The minimum requirements for a Humboldt County position are a valid driver’s license, U.S. citizenship, 18 years of age and a high school degree or passage of the GED test.

“If they have some shady stuff in their background, they can call me,” Cleveland said. “There was a time 30 years ago where if they said ‘yes’ to any kind of drug use, that stopped the hiring. They can’t find folks that can say that anymore, so agencies have moved to specified periods of abstinence.”

Cleveland is a former police officer from Humboldt State University. He said the core class requires physical training “nowhere near what the police academy would require. Most of it is classroom PowerPoint presentation, book learning and lecture.”

Topics include constitutional rights, case law, confidentiality and record access, ethics, gangs and subculture, evidence handling of contraband, handcuffing, searching, report writing, movement within the facility, control holds, counting and defensive tactics.

“The last academy, I had guys going through that were 45 to 50,” Cleveland said. “Each county has different requirements, so call the county you are interested in.
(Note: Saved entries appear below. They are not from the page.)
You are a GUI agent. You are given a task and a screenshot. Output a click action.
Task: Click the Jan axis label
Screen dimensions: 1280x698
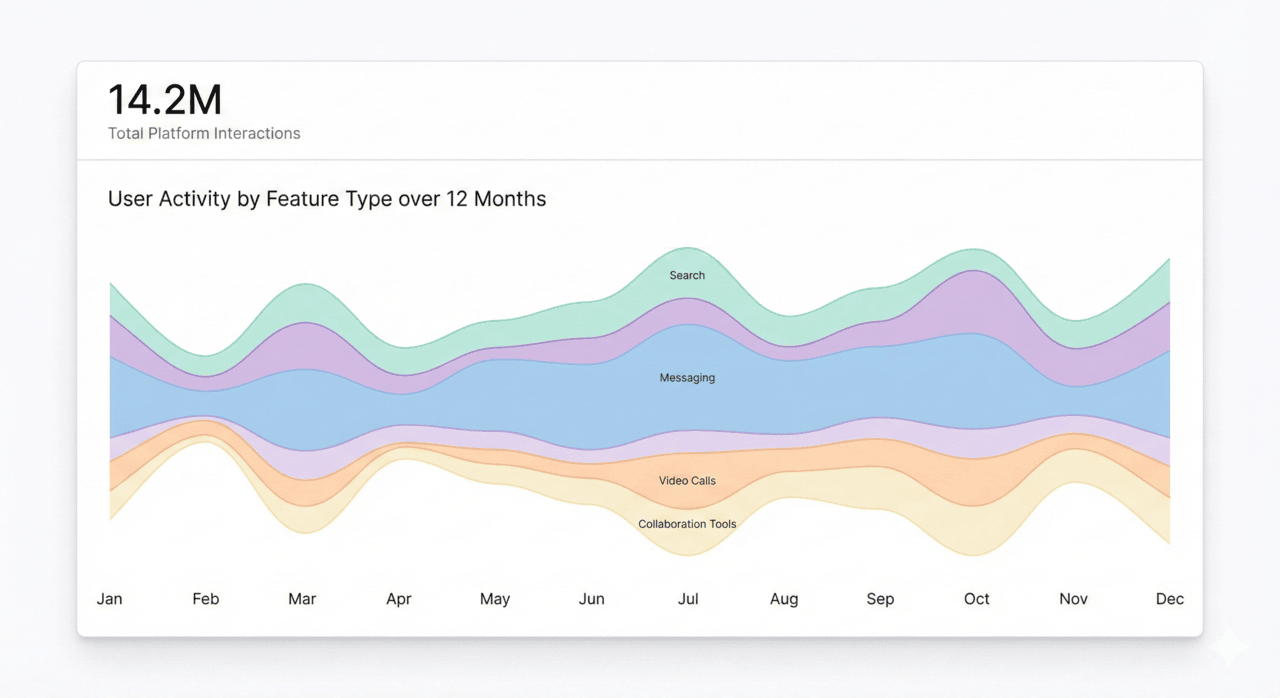109,598
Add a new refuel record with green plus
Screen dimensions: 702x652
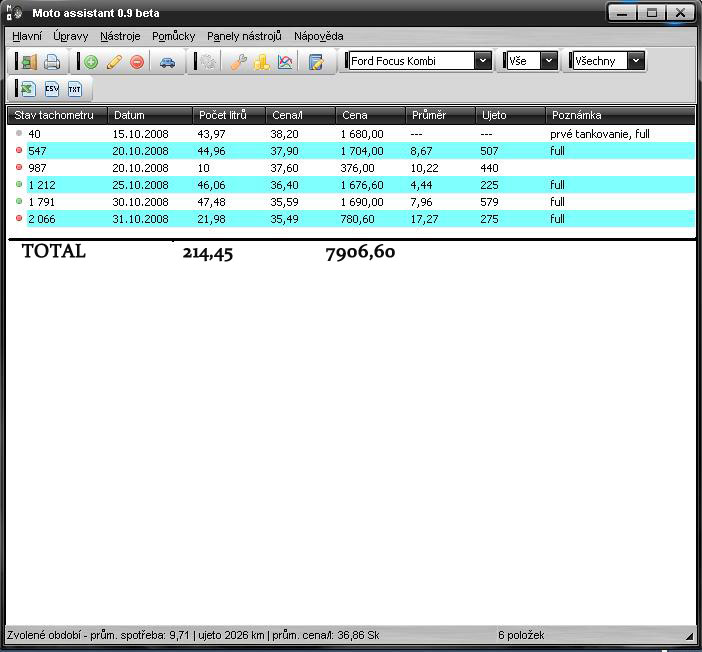point(91,62)
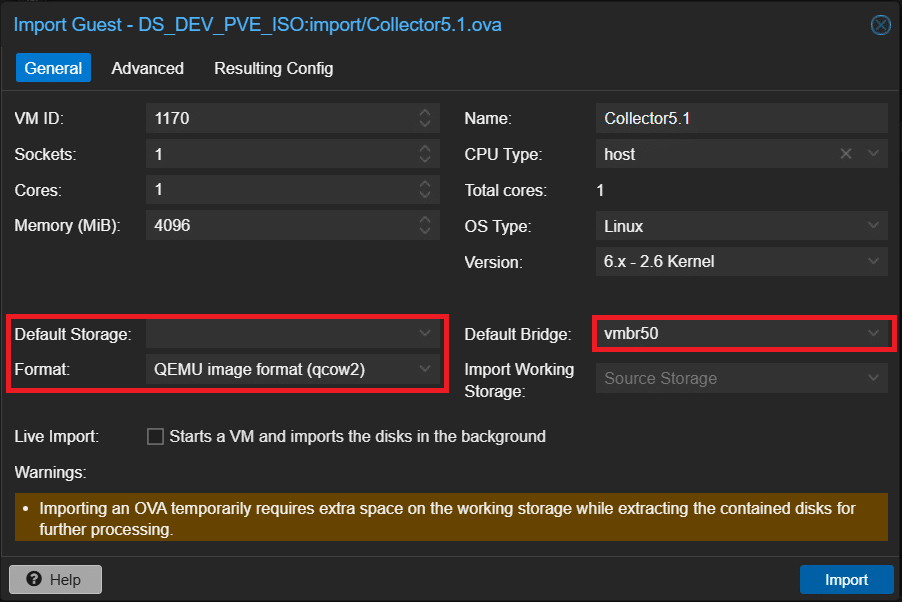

But there’s no other retirement program out there to match this.”

“We grabbed five or six guys out of Scotia when they did a big layoff five or six years ago, and they’ve turned out to be some of the best employees,” Flint said.

“They’d worked their entire life in a mill and came over in their early 40s. There’s a huge cultural change from manual labor to a technical job with computers and report writing. They didn’t use computers in their old job, didn’t have one at home. But if they’re highly motivated and willing to learn, we will put someone with them on the computer and work and work and work.”
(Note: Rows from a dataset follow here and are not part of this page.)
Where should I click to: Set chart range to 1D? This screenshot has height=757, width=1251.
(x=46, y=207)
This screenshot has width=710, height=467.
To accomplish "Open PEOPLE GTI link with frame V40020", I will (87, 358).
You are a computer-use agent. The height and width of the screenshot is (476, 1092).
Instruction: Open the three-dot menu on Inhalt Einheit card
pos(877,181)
Completing the course doesn’t guarantee a job, but Cleveland said recruitment goes on during the class.

“The reality of it is we are shorthanded,” Flint said. “We’re down the most I’ve ever seen and I started in 1987.”

Flint said it’s too late to complete the hiring process in time to start the next core class as a county employee.

Interested applicants can phone the Humboldt County Personnel Department at 707-476-2349 or go to the county Courthouse in Eureka.

For more information about the CR class, phone Cleveland at 707-476-4551 or the general law enforcement training line at 707-476-4334.

The right stuff for corrections

The benefits and need are great, but what correctional officer prospects get out of a job is not as important as what they bring to it. Not everyone is cut out to be a corrections officer.

“You’ve got to be a person who has patience and good self-control,” Corrections Academy coordinator Ken Cleveland said. “If you have anger issues, I don’t know. These guys are going to push your buttons. You need good, basic common sense. You need to be able to deal and multitask under stress.”

Cleveland allowed that for most of a correctional officer’s career, things go smoothly as inmates do what they’re asked.

“But those times when things go wrong — a riot — those are the times you need those faculties,” he said.

“You will learn communication skills that will assist you throughout life,” officer Cody Hale said. “You learn how to speak to people to obtain their respect, command their respect and give it. That’s a hard skill to learn in five minutes driving people to jail in the back of a cop car.

“We live with them 60 hours a week. You’ll learn to leave your prejudices and judgments at home. Everyone has their demons and problems. Theirs are very glaringly obvious because they are down on paper. They’re taking care of them and you respect that.”

“Correctional officers don’t issue punishment,” Lt. Dean Flint said. “Jail is the punishment. Give me a highly motivated person willing to learn and I’ll take that over anything.”